In 1995, the student's English composition instructor set up a website using the university's computer service. At some time in 1995, the instructor uploaded certain papers written by the student to the website. The student alleged that these papers contained intimate details of her private life. The university contended that the student's claim accrued in 1995 when the instructor uploaded the papers to the website and that the student's claim filed in February 1998 was filed beyond the two years allowed under Neb. Rev. Stat. § 81-8,227(1) (Reissue 1996). The student argued that her claim did not accrue until June 1997 when her parents downloaded the papers from the website and she first learned that they had been posted to the website. The district court granted the university’s motion for summary judgment, holding that the student’s negligence cause of action was time barred. The student appealed, arguing that the district court erred in concluding that the statute of limitations barred her negligence cause of action against the university.

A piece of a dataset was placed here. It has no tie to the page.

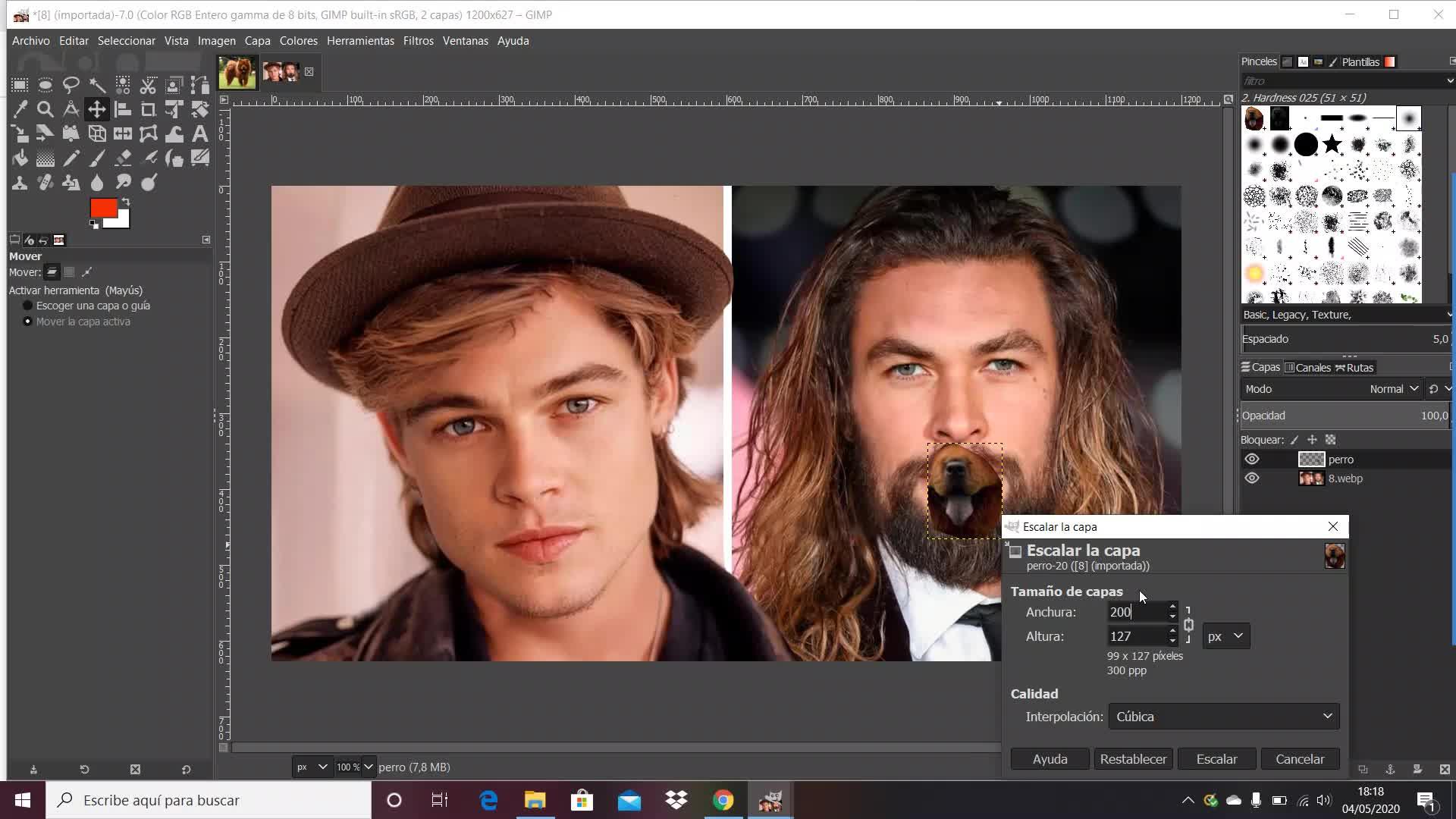Image resolution: width=1456 pixels, height=819 pixels.
Task: Select the Bucket Fill tool
Action: tap(20, 158)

Was the student’s action time-barred, thereby making the grant of summary judgment in favor of the University proper?
The Court concluded that the discovery rule was applicable to certain cases brought under the Nebraska State Tort Claims Act, and in a case such in which the plaintiff cannot reasonably become aware of the injury at the time of the act or omission, the discovery rule applied, and the period of limitations under the Act would begin to run when a potential plaintiff discovered, or in the exercise of reasonable diligence should discover, the existence of the injury. In this case, the Court held that there were genuine issues of material fact regarding when the student should have discovered the presence of her papers on the website. Accordingly, the Court concluded that the trial court erred in concluding the student's action against the university was time barred and erred in sustaining its motion for summary judgment.